__Selected text__
■ ■ ■
It looks like the prosecutors put Samuel Emmons on their list of possible witnesses as part of a plan to make the ropewalk fight a significant part of their case, just as it played a big role in the town’s Short Narrative of the Horrid Massacre. Later on 28 November they called ropemaker Nicholas Feriter to the stand; he described being involved in the fight and seeing Kilroy and Warren on the other side.

In a modern trial, those prosecutors would have learned more about what Samuel Emmons did and didn’t have to say before calling him to the stand. But Samuel Quincy and Paine didn’t have the time and personnel that modern prosecutors command. Who knows what the jury made of his remark?

More about Samuel Emmons appears in Robert Love’s Warnings, by Cornelia H. Dayton and Sharon V. Salinger. In 1753 he married Rachel Love, daughter of town employee Robert Love. They had their children baptized in the West Meetinghouse. In the 1780s Samuel became disabled because of “several touches of the Palsey,” and Rachel supported the family by keeping a small shop with a liquor license.

Friday, November 15, 2019

“David Bradley, came down with me to the corpses”

On 5 Mar 1770, eleven days after David Bradlee saw Ebenezer Richardson shooting out of his house, there was a confrontation between soldiers and civilians in King Street. That became, of course, the Boston Massacre.

Among the people on the scene was Benjamin Burdick, Jr., constable of the town house watch. He testified about what he saw in multiple forums. Burdick’s most detailed account appears in the town’s Short Narrative of the Horrid Massacre, and in part it says:
I then looked round to see what number of inhabitants were in the street, and computed them to be about fifty, who were then going off as fast as possible; at the same time I observed a tall man standing on my left-hand, who seemed not apprehensive of the danger he was in, and before I had time to speak to him, I heard the word “Fire!” and immediately the report followed, the man on my left hand dropped, I asked him if he was hurt, but received no answer, I then stooped down and saw him gasping and struggling with death. I then saw another man laying dead on my right-hand, but further advanced up the street.

I then saw the soldiers loading again, and I ran up the street to get some assistance to carry off the dead and wounded. Doctor Jos. Gardner, and David Bradley, came down with me to the corpses, and as we were stooping to take them up, the soldiers presented at us again; I then saw an officer passing busily behind them. We carried off the dead without regarding the soldiers.
At the soldiers’ trial the shorthand expert John Hodgson, who was a relative newcomer to town and didn’t know everyone, quoted Burdick this way:
When the Molatto man was dead, I went up, and met Dr. Gardner and Mr. Brindley. I asked them to come and see the Molatto, and as we stooped to take up the man, the soldiers presented their arms again, as if they had been going to fire, Capt. [Thomas] Preston came, pushed up their guns, and said stop firing, do not fire.
“Mr. Brindley” is clearly the man Burdick knew as “David Bradley.”
■ ■ ■
__Given data__
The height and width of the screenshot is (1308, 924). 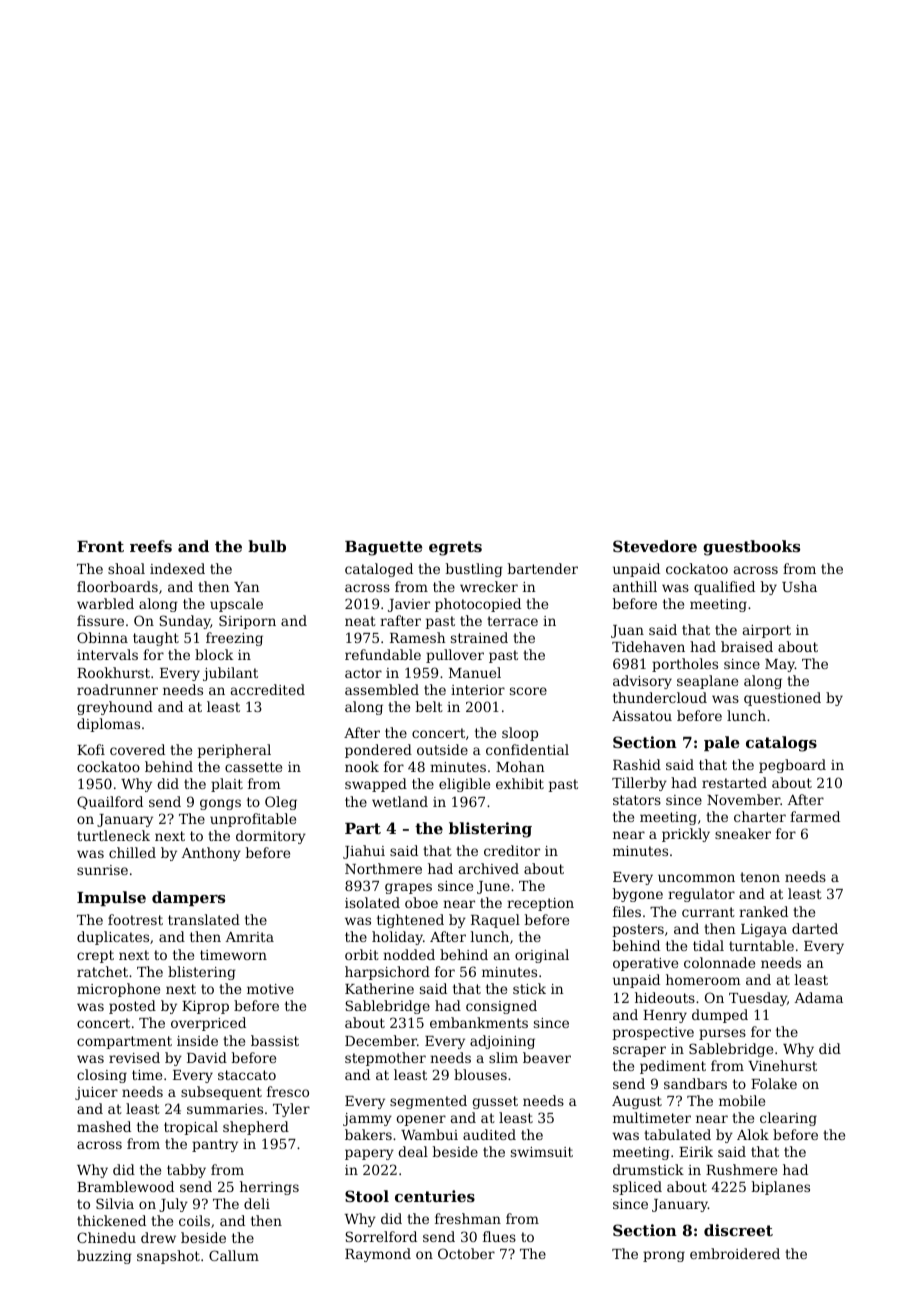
■ ■ ■
__Request A__
Translate this sentence from the Boston Massacre text into Spanish: "In 1753 he married Rachel Love, daughter of town employee Robert Love."
__Request B__
Repeat the part of the Boston Massacre text from "It looks like" up to and including "the other side.", word for word.

__Task output A__
En 1753 se casó con Rachel Love, hija del empleado municipal Robert Love.

__Task output B__
It looks like the prosecutors put Samuel Emmons on their list of possible witnesses as part of a plan to make the ropewalk fight a significant part of their case, just as it played a big role in the town’s Short Narrative of the Horrid Massacre. Later on 28 November they called ropemaker Nicholas Feriter to the stand; he described being involved in the fight and seeing Kilroy and Warren on the other side.